Anyway, it has occurred to me (a few times, and again recently) that it would be possible to make much of the Sage distribution, without Python of course, into a Python library. What I mean is the following. You would have a big Python library called "sagemath", say, and inside of that would be a huge HG repository. In that repository, one would check in the source code for many of the standard Sage spkg's... e.g., GAP, Pari, etc. When you type

python setup.py install

then GAP, Pari, etc., would all get built, controlled by some Python scripts, then installed as package_data in the sagemath directory of /site-packages/.

From a technical perspective, I don't see any reason why this couldn't be made to work. HG can handle this much data, and "python setup.py install" can do anything. It does lead to a very different way of looking at Sage though, and it could help untangle things in interesting ways.

(1) Have a Python library called "sagecore", which is just the most important standard spkg's (e.g., Singular, PARI, etc.), perhaps eventually built *only* as shared object libraries (no standalone interpreters).

(2) Have a Python library which is the current Sage library (we already have this), and which can be installed assuming sagecore is installed.

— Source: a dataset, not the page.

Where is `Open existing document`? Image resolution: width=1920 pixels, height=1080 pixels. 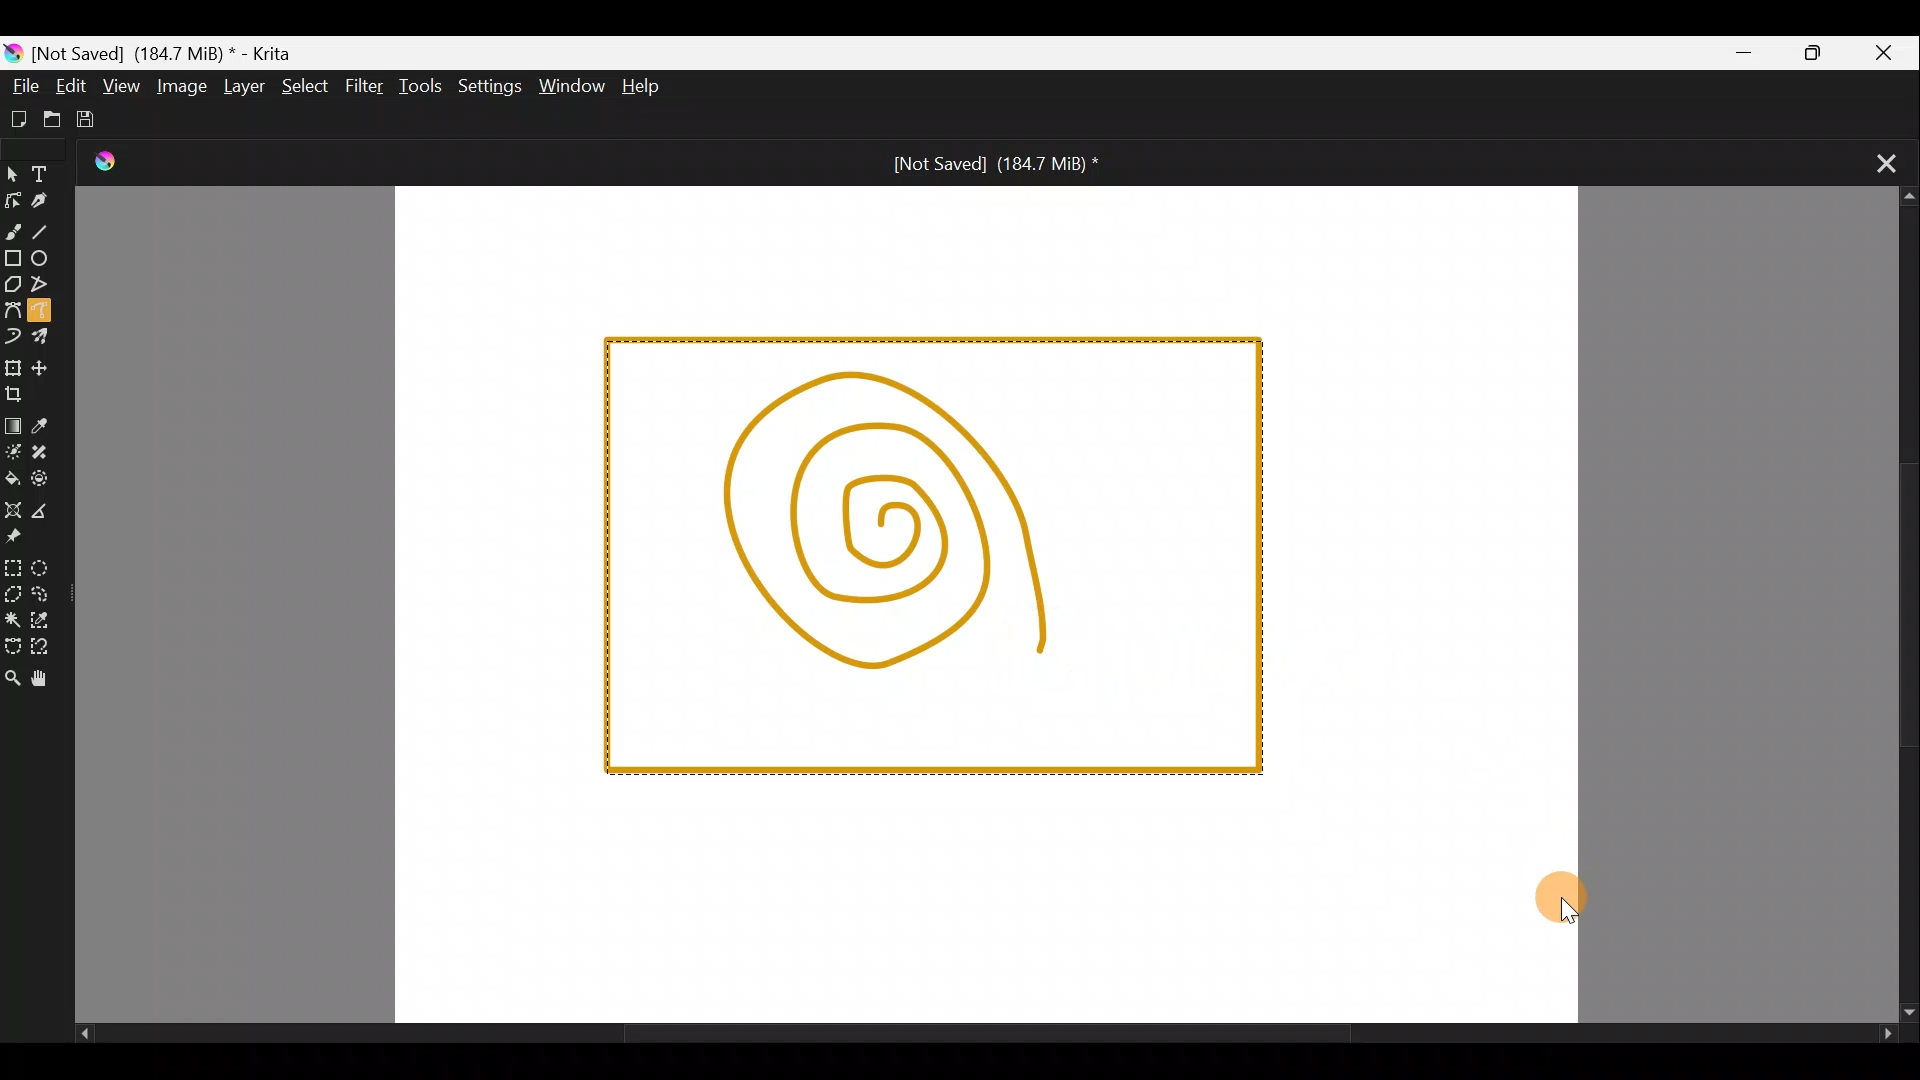
Open existing document is located at coordinates (53, 119).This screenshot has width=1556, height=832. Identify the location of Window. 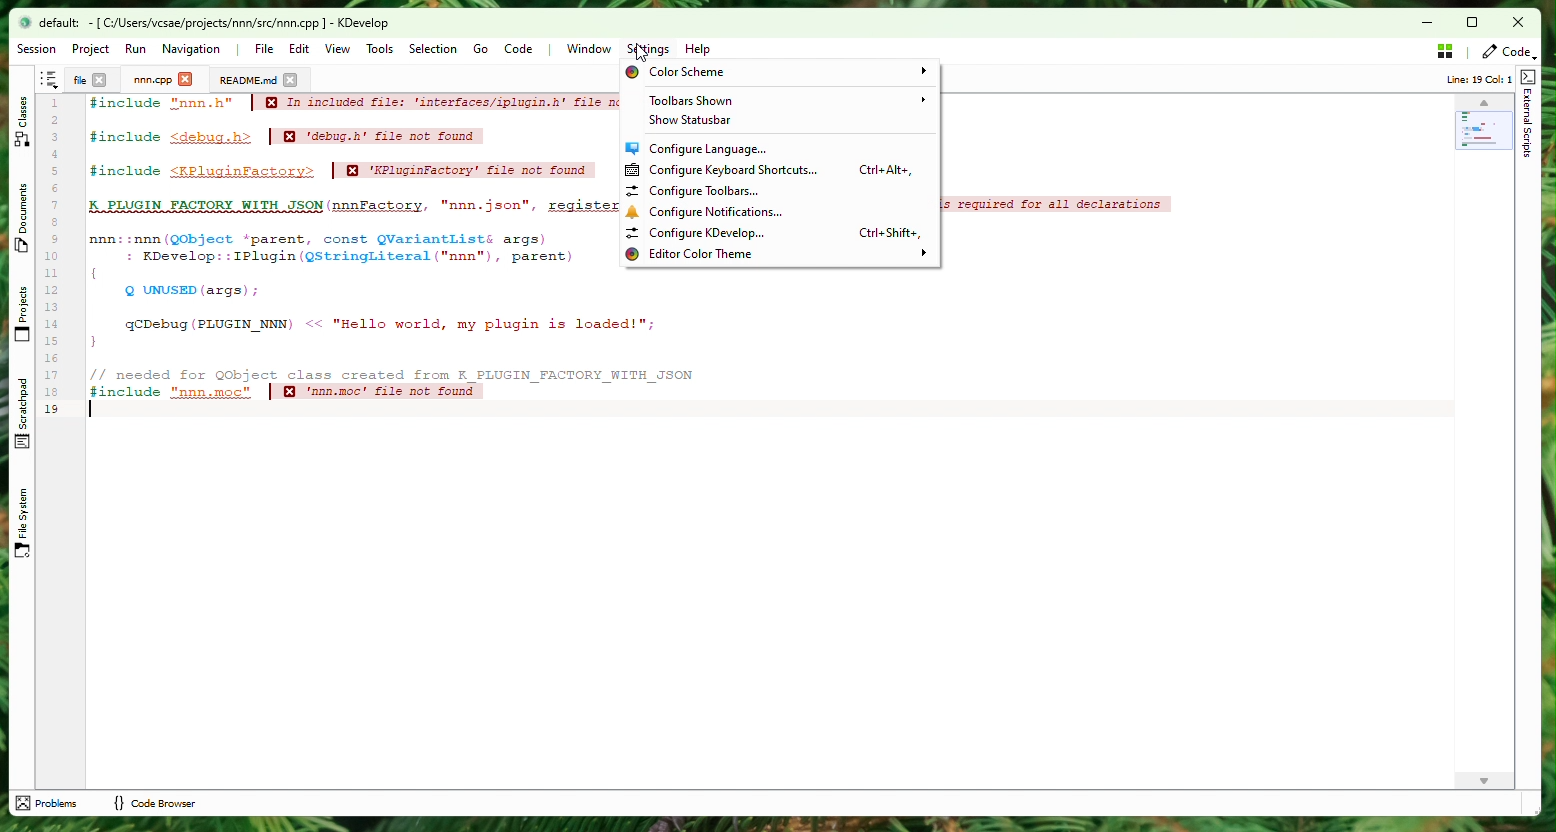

(3) Have other Python libraries (like psage: http://code.google.com/p/purplesage/source/browse/), which depend on (2). Maybe a lot of the "sage-combinat" code could also be moved to such a library, so they can escape the "combinat patch queue" madness. Maybe many other research groups in algebraic topology, differential geometry, special functions, etc., will start developing such libraries... on their own, and share them with the community (but without having to deal directly with the sage project until they want to).

To emphasize (3), when people want to write a lot of mathematics code in some area, e.g., differential geometry, they would just make a new library that depends on Sage (the library in (2)). We do the work needed to make it easy for people to write code outside of the Sage library, which depends on Sage. Especially writing Cython code like this can be difficult and confusing, and we don't explain it all in any Sage documentation. It actually took me quite a while to figure out how to do it today (with psage).

The core Sage library (2) above would continue to have a higher and higher level of code review, tough referee process etc. However, the development models for (3) would be up to the authors of those libraries.

The above is already how the ecosystem with Python (http://pypi.python.org/pypi), Perl (http://www.cpan.org/), R, etc., work. Fortunately, Python has reasonably good support already for this.

I think without a shift in this direction, Sage is going to be very frustrating for people writing research oriented code.

Fortunately, it's possible to do everything I'm describing above without disturbing the mainline Sage project itself, at least for now.


  1. Especially given the popular and powerful programs you mentioned near the end of your post, I think this great step in modularizing the Sage infrastructure and, thus, simplifying the installation, usage, and development processes.

    I admit that I was worried when you announced psage. Is this new package a reflection of how complicated Sage has become? Will it become a fork in the future and, when it gets too big itself, will psage spawn a fork of its own?

    With the structure you describe in your post it seems like a project like psage has a more "natural" setting in the Sage ecosystem and I agree that it would seem easier for one to develop a new Sage "package".

    I'm interested to see where your ideas for Sage go.

  2. This sounds like a great idea! I think that it takes sage in a really interesting direction - modularity is always good.

  3. Very exciting.

    I keep complaining how it is really hard to use state of the art research that is outside ones field of interest. Having all the power of sage at an import away would certainly make it much easier for many scientists bound to other environments to leverage state of the art mathematical algorithms.

  4. Another advantage is that the librarized code starts being usable from "normal" python apps (at least those which run without very tight memory constraints).

    Still, not an easy project...

  5. Turning sage or parts of sage into a python module is an exciting idea. It would make it much easier to create sage-powered webapps using your web framework of choice, be it Django, web2py, Flask or something else.

  6. The very fact that it is not package-like has been a bit let down for me.

    It would open up a lot of possibilities if one could use it like any other python package to supplement own programs.

    Also, would this kind of approach alleviate the pains for Windows port? Then again I suppose the "package sage" would have the same pre-compiling requirements that makes the native Windows port a near impossibility.